June 11, 2023 by James Woolley Leave a Comment

Introduction

If you are day trading the forex markets, or like to trade commodities, cryptocurrencies or stock market indexes, for example, it is always useful to know which markets are showing high levels of volatility and trading in a wide range on a daily basis.

That’s because a market that is moving in a range of 200 pips per day will be a lot easier to capture decent sized profits from than a market that is only moving around 20 pips per day on average, for instance, particularly when you factor in spreads and commissions.

So with that in mind, let’s take a look at the latest average true range (ATR) readings of all of the major currency pairs, indices, commodities, metals and cryptos as of right now (11 June 2023) as we head into the quieter summer period.

This will tell you which markets are potentially worth day trading, and which ones are probably best avoided.

Major Currency Pairs

  • AUD/NZD – 57
  • AUD/USD – 58
  • EUR/CHF – 40
  • EUR/GBP – 37
  • EUR/JPY – 94
  • EUR/USD – 51
  • GBP/EUR – 49
  • GBP/JPY – 118
  • GBP/USD – 81
  • USD/CAD – 65
  • USD/CHF – 61
  • USD/JPY – 90

There is no doubt that the average true range of these forex pairs has fallen since I last compiled this data back in 2020, but that’s to be expected because that was a very volatile period as COVID was just starting to take hold all over the world.

The reality is that there are plenty of currency pairs that still offer a good deal of price movement every day, and are therefore potential trade candidates.

I myself like to mainly trade the GBP/JPY and GBP/USD pairs because they have a wide daily trading range, 118 and 81 pips respectively, as shown here, and I’m also predominantly based in the UK, which means I can trade the busy London and New York sessions.

I also used to like to trade the EUR/USD pair but this seems to move less than before, just 51 pips, and I find that the GBP pairs give me more than enough opportunities every week.

For those traders based in Asia, the major Yen pairs all provide lots of liquidity and volatility, and benefit from tight spreads, while traders based in Australia or New Zealand may also prefer to trade these pairs because of the favorable time zone and the fact that these are more volatile than the Australian and New Zealand dollar pairs.

USA-based traders are lucky because many of the USD pairs offer big price swings every day, especially the GBP/USD and USD/JPY pairs, but many of the currency pairs are very active during the US session, so most of the major pairs can potentially be traded profitably at this time.

Stock Market Indices

  • FTSE 100 – 58
  • DAX – 123
  • DOW JONES – 269
  • S&P 500 – 40
  • NASDAQ 100 – 195

With the S&P 500 hanging out in the 4050-4150 range for several weeks and seeming reluctant to fall back down, the volatility of this index fell sharply, and now has a daily average price movement of just 40 points.

This has made it noticeably harder for many day traders to trade because there have been a lot of sideways price movements in recent months, which will often chop you up.

The other indices have also experienced narrower trading ranges, with the Nasdaq 100 almost half as volatile (195 points) as it was this time last year, for example.

That’s to be expected when we experience rising stock markets, but it’s not necessarily beneficial to day traders, who can often generate more profits when the markets are falling, or at least fluctuating up and down a lot more.

Commodities

  • BRENT CRUDE – 225
  • US CRUDE – 236
  • GOLD- 23
  • SILVER – 48

Gold, and to a lesser extent silver, often present day traders with plenty of volatity, and that’s still the case now.

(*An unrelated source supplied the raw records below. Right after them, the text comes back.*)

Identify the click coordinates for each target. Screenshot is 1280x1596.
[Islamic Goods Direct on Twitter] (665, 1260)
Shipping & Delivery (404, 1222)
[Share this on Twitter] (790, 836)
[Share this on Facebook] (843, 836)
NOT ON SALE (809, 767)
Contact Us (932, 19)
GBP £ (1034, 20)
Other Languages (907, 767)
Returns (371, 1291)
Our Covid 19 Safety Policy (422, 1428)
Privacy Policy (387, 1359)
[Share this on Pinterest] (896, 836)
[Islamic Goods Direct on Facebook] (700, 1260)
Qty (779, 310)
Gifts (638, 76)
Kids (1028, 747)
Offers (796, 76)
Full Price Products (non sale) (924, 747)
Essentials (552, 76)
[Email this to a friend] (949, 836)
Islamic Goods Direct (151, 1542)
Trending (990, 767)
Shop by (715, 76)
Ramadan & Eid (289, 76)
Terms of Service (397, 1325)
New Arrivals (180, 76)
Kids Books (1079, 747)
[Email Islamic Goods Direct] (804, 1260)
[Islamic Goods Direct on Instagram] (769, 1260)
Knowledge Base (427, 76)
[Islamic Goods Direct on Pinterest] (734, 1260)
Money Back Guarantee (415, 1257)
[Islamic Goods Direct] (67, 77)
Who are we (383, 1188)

With a daily range of $23, gold still continues to trade in quite a wide range on a daily basis.

As you can see below, the oil markets have calmed down a lot since a year ago, when they were moving an average of 500 points per day, but I find that they still offer lots of good trading opportunities with a trading range in excess of 200 points per day.

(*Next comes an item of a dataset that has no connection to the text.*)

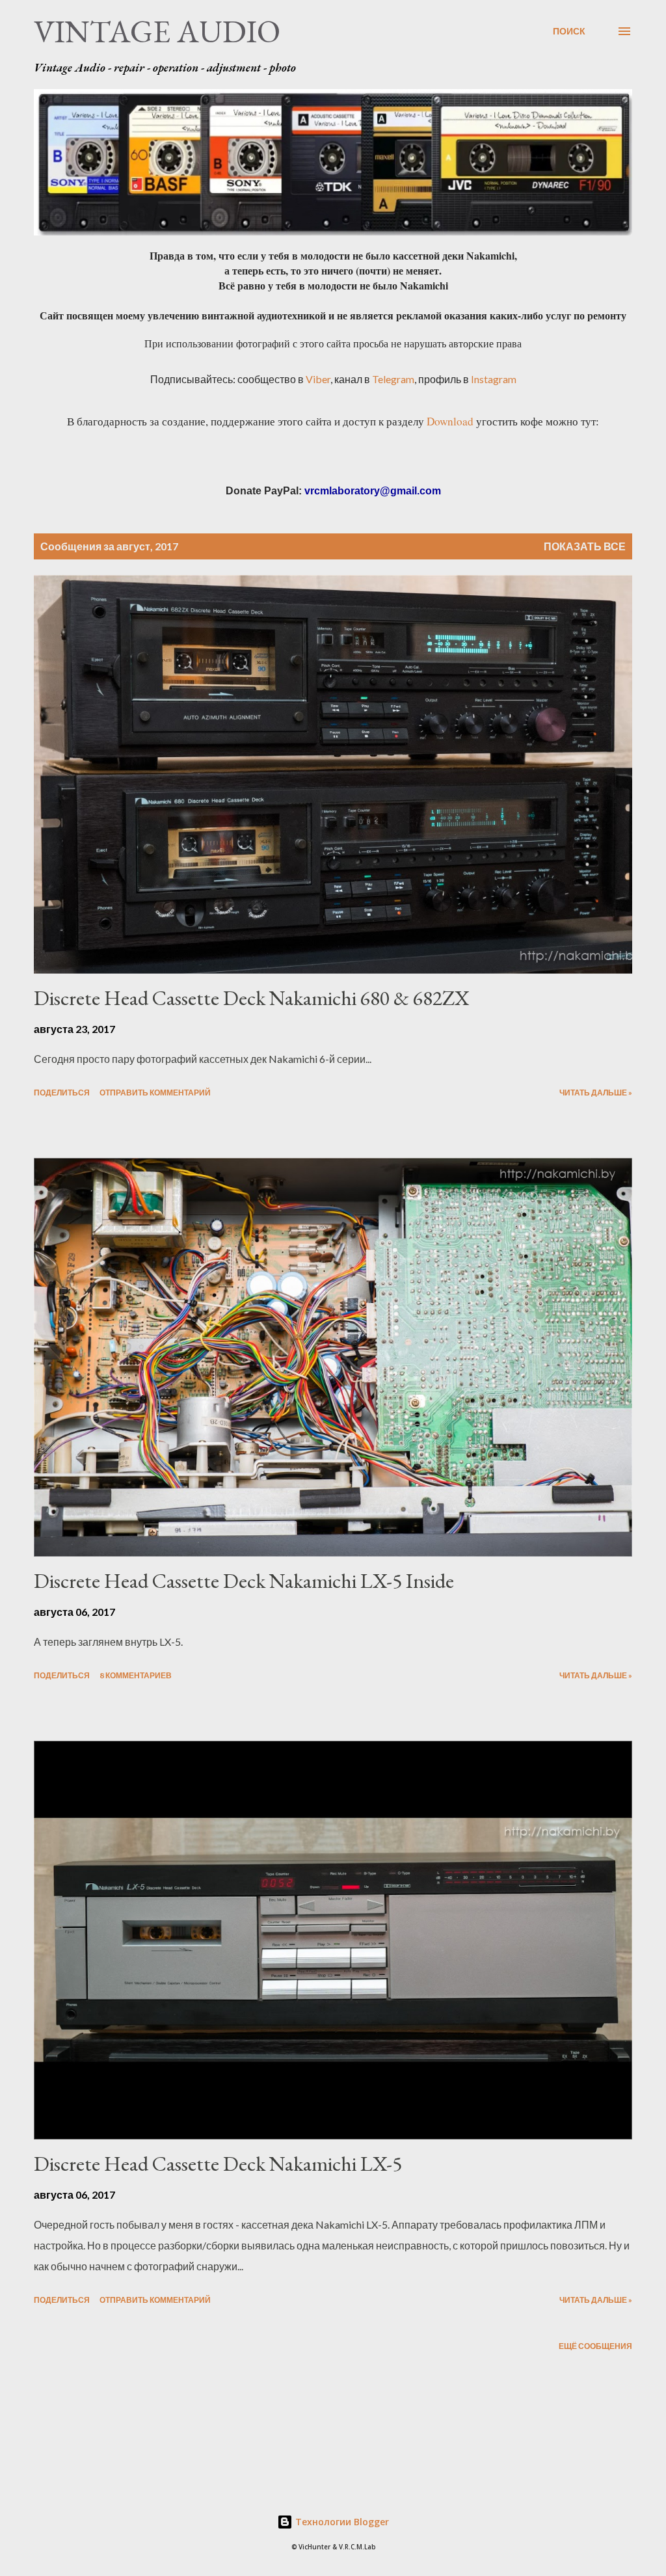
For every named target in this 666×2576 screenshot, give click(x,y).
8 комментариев (136, 1675)
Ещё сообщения (595, 2346)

Brent Crude Average True Range 2023 Chart

Cryptocurrencies

  • BITCOIN – 861
  • ETHEREUM – 58

There was a time when day trading cryptos was practically impossible because of the prohibative spreads, but with a daily trading range of 861 points on Bitcoin, for example, and much tighter spreads, it is now possible to generate profits from these daily price movements.

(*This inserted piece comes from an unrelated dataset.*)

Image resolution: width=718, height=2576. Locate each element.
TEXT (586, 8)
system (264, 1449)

I don’t attempt to do so myself, but I know a few people who find that their usual day trading strategies work just as well, if not better on these instruments.

Final Thoughts

It is often said that scalpers should look to capture around 10% of the daily average true range (ATR) per trade, while proficient swing traders should look to capture up to 40% of the average range.

So despite the fact that we are entering one of the quietest periods of the year when many people will be taking vacations and enjoying the summer, there is still plenty of volatility in the markets to keep day traders satisfied.

I like to focus my attention on the GBP/JPY and GBP/USD pairs, as well as gold and US crude oil, but with average trading ranges of 195 and 269 points on the Nasdaq and DJ30 respectively, it’s easy to see why some traders focus on the indices instead.

Ultimately it comes down to your own personal trading strategy and what works for you, but finding the markets with the highest volatility will often help you in your quest to generate consistent returns.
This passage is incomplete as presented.